*THE REQUEST*
Update the part of the rows that opens with the line containing "Expand the Preview survey options ellipsis" and closes at the end of the rows by replacing "Wi-Fi title" with "network title", keeping everything else unchanged. Output only those lines, and omit the pictures.

*MATERIALS PROVIDED*
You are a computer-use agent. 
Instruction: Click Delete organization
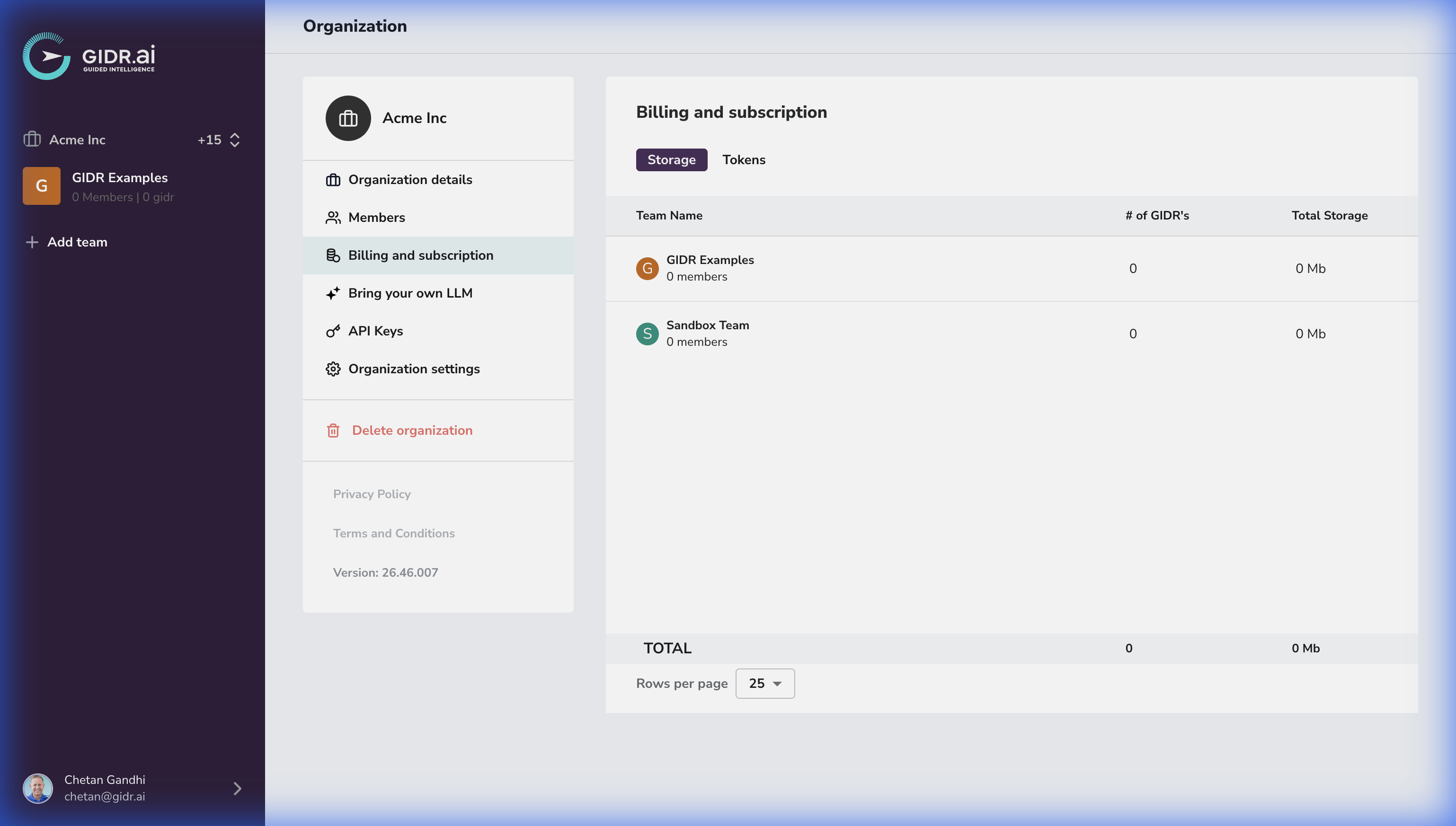coord(412,430)
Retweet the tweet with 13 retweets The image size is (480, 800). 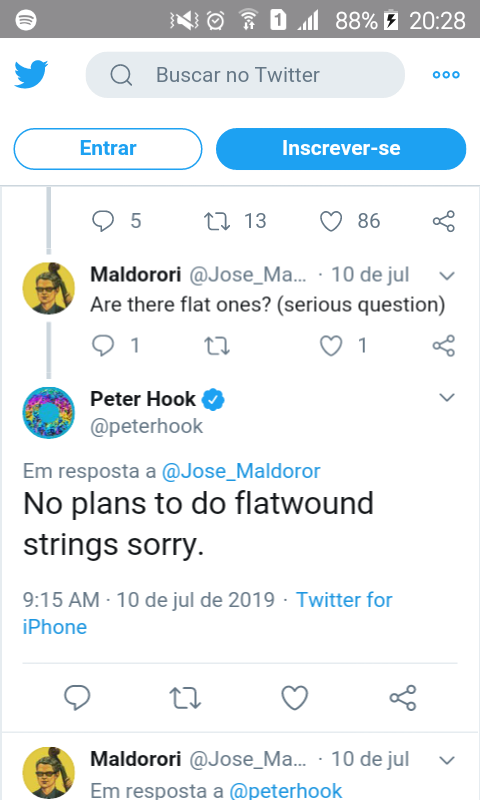tap(217, 221)
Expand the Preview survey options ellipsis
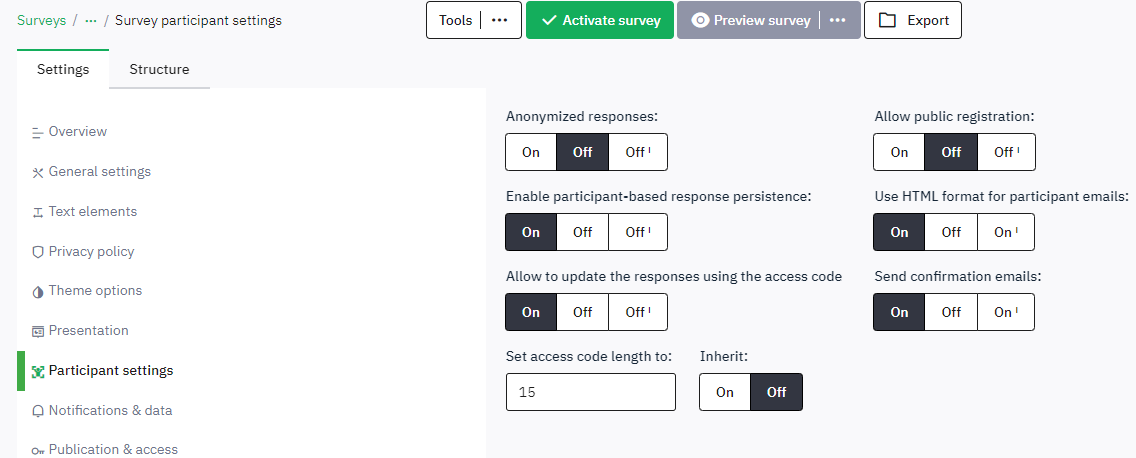The width and height of the screenshot is (1136, 458). click(838, 20)
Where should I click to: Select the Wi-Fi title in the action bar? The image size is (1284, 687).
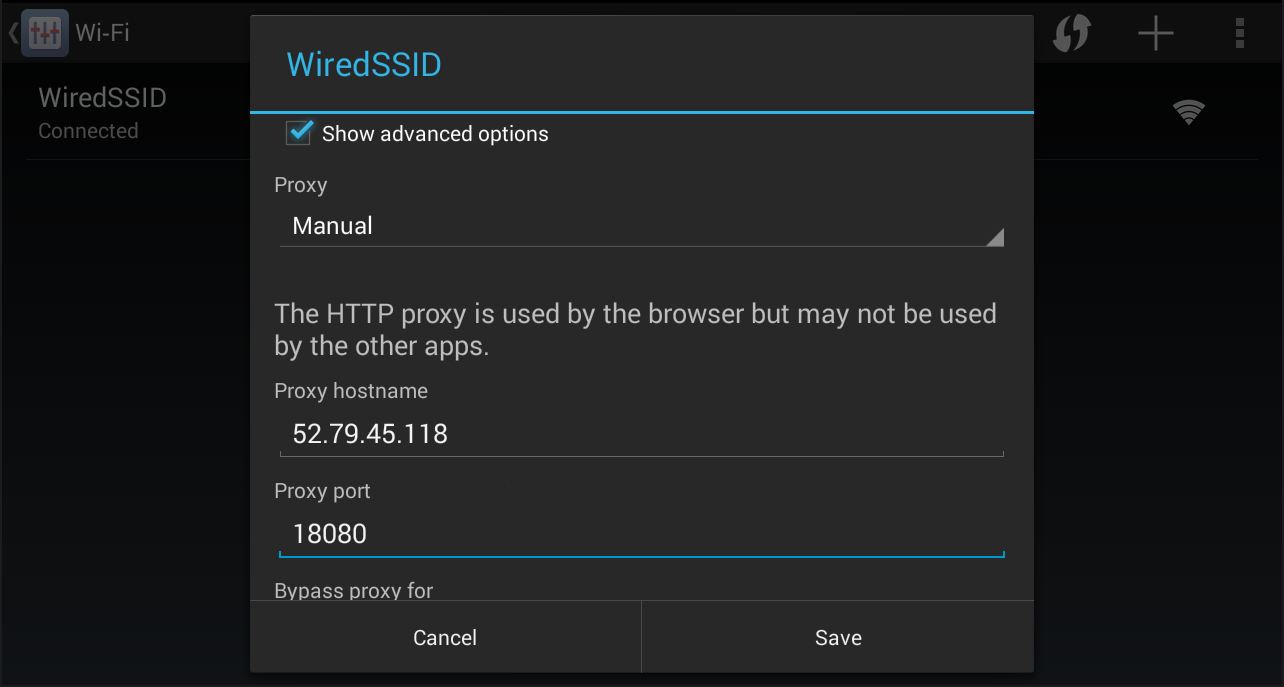[103, 33]
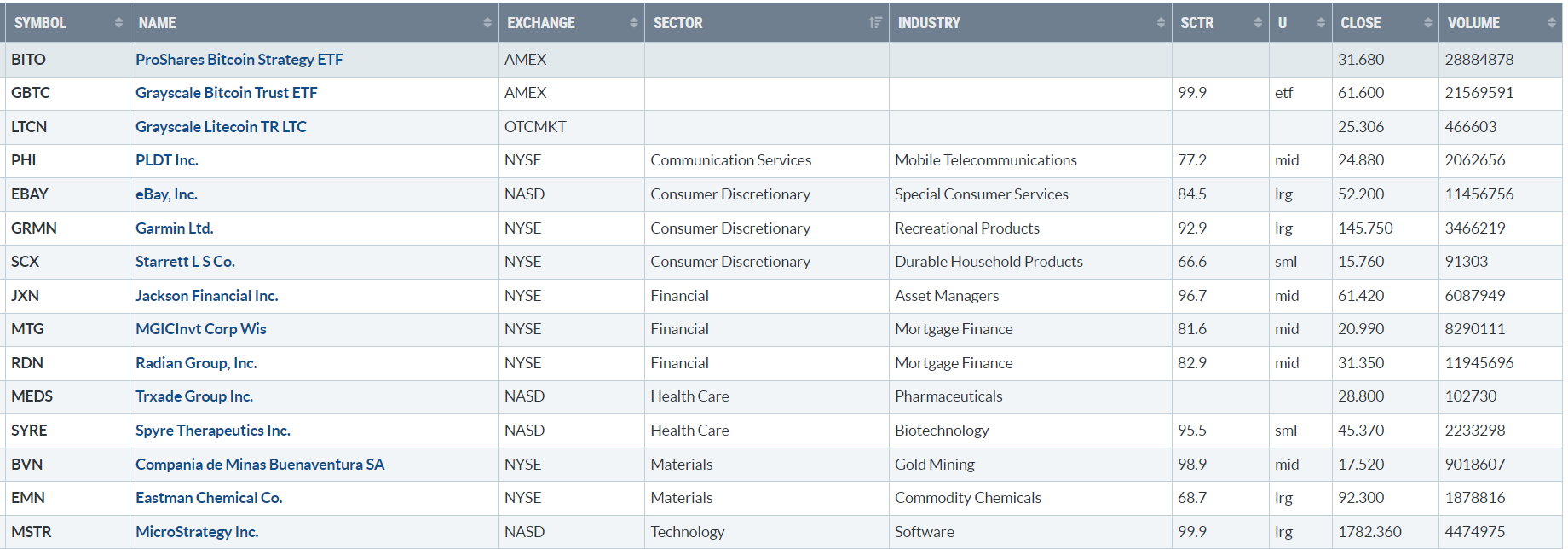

*ANSWER TO THE PROBLEM*
Expand the Preview survey options ellipsis
The width and height of the screenshot is (1136, 458). click(838, 20)
Where should I click to: Select the network title in the action bar? The image size is (1284, 687).
[103, 33]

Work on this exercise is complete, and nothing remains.